Saved entries

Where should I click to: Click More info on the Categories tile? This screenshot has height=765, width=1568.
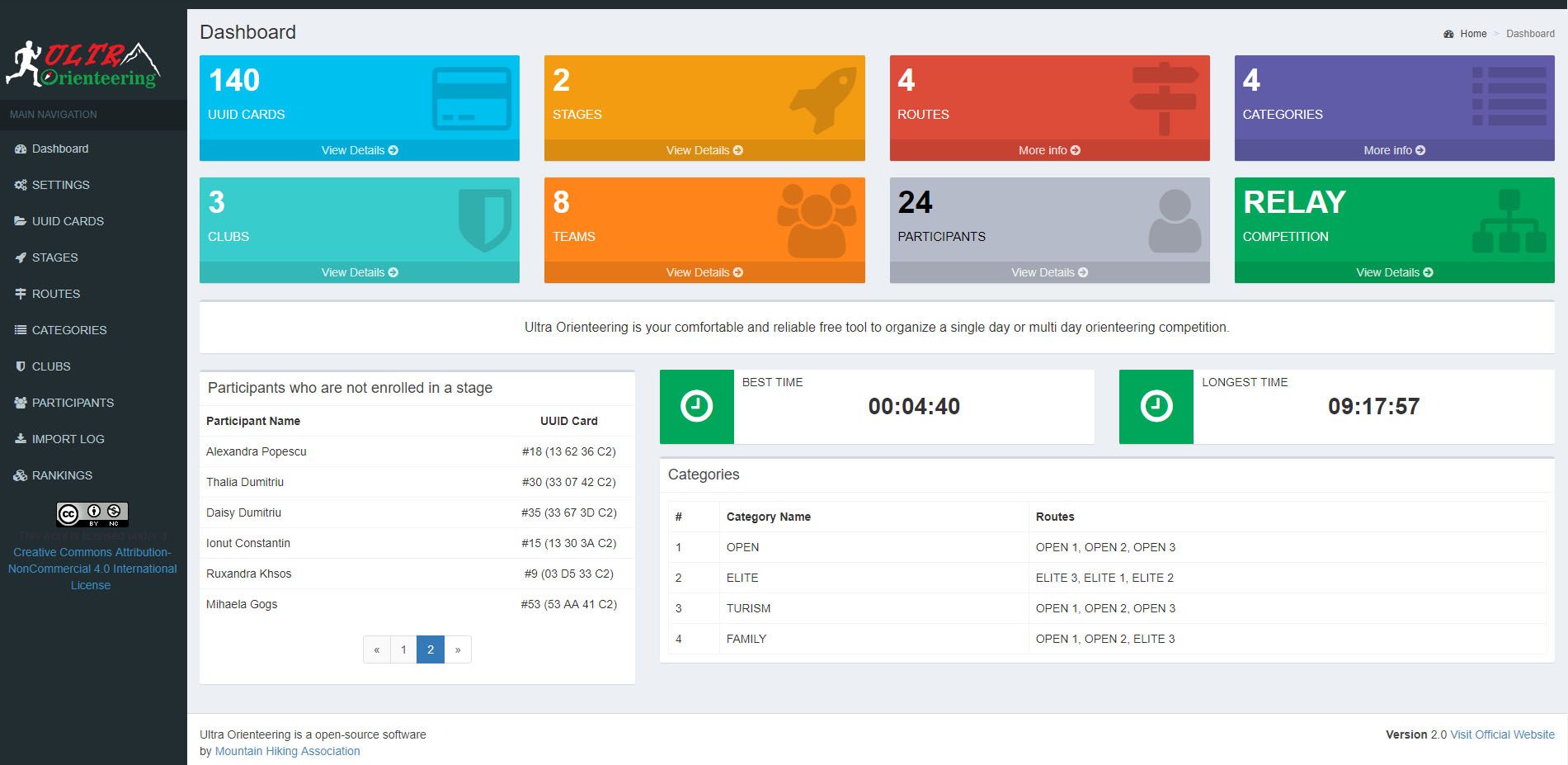point(1394,150)
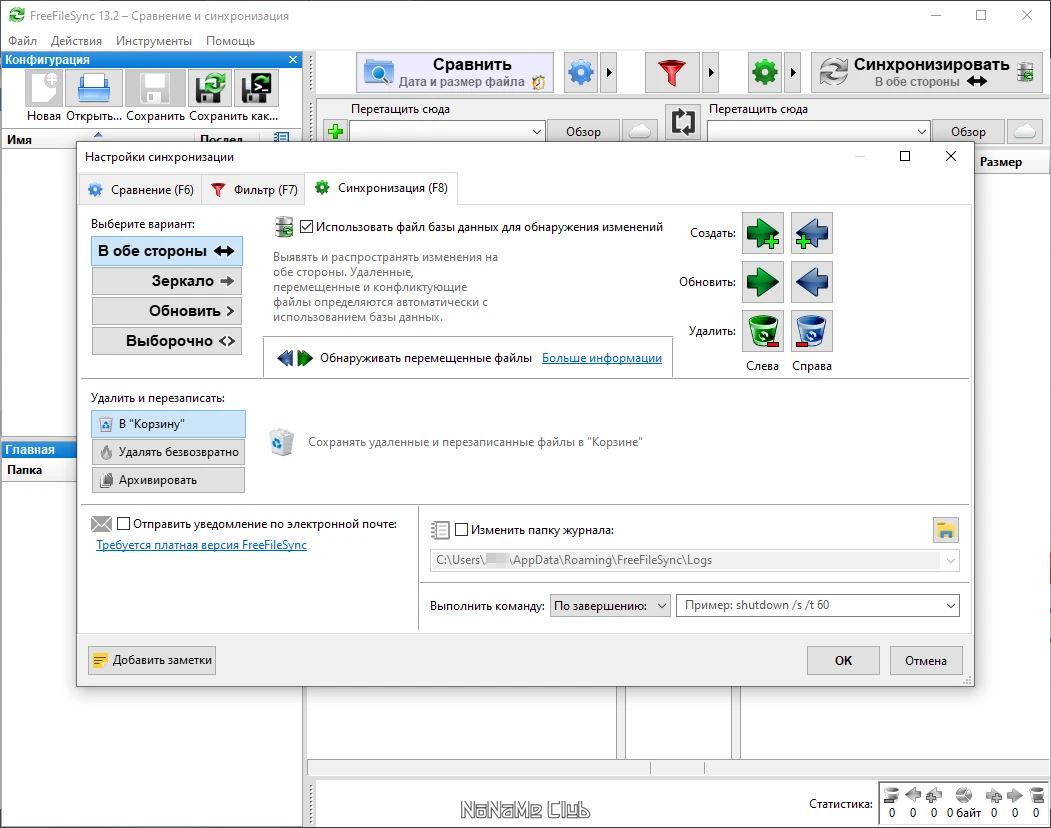Click the green update-right arrow icon
1051x828 pixels.
(763, 282)
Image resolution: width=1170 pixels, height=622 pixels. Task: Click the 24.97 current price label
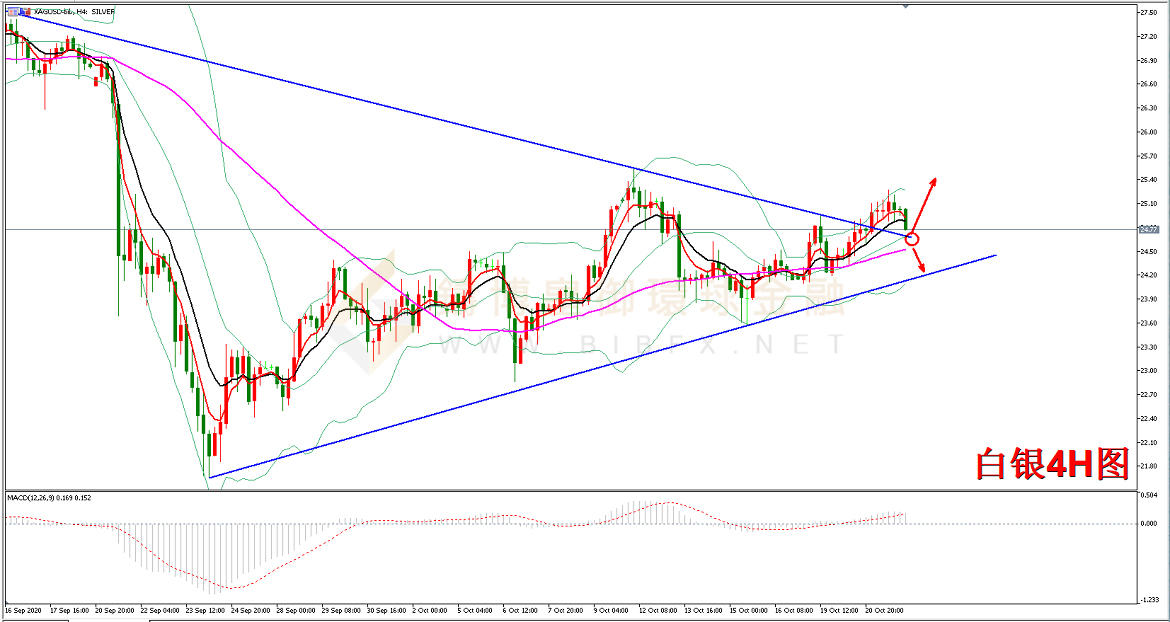click(1148, 230)
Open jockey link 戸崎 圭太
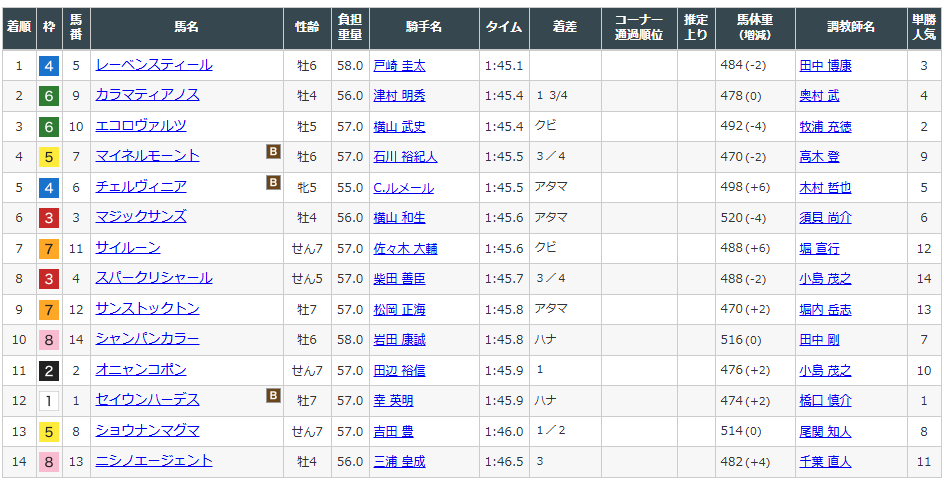The width and height of the screenshot is (944, 480). tap(399, 65)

*What this task involves*: The result should be every line of the data, reproduced exactly, with the images removed.

*Answer to the exercise*:
Where should I click to: Click More info on the Categories tile? This screenshot has height=765, width=1568.
point(1394,150)
Click the green update-right arrow icon
1051x828 pixels.
(763, 282)
Image resolution: width=1170 pixels, height=622 pixels. Task: Click the 24.97 current price label
click(1148, 230)
Open jockey link 戸崎 圭太
The width and height of the screenshot is (944, 480). tap(399, 65)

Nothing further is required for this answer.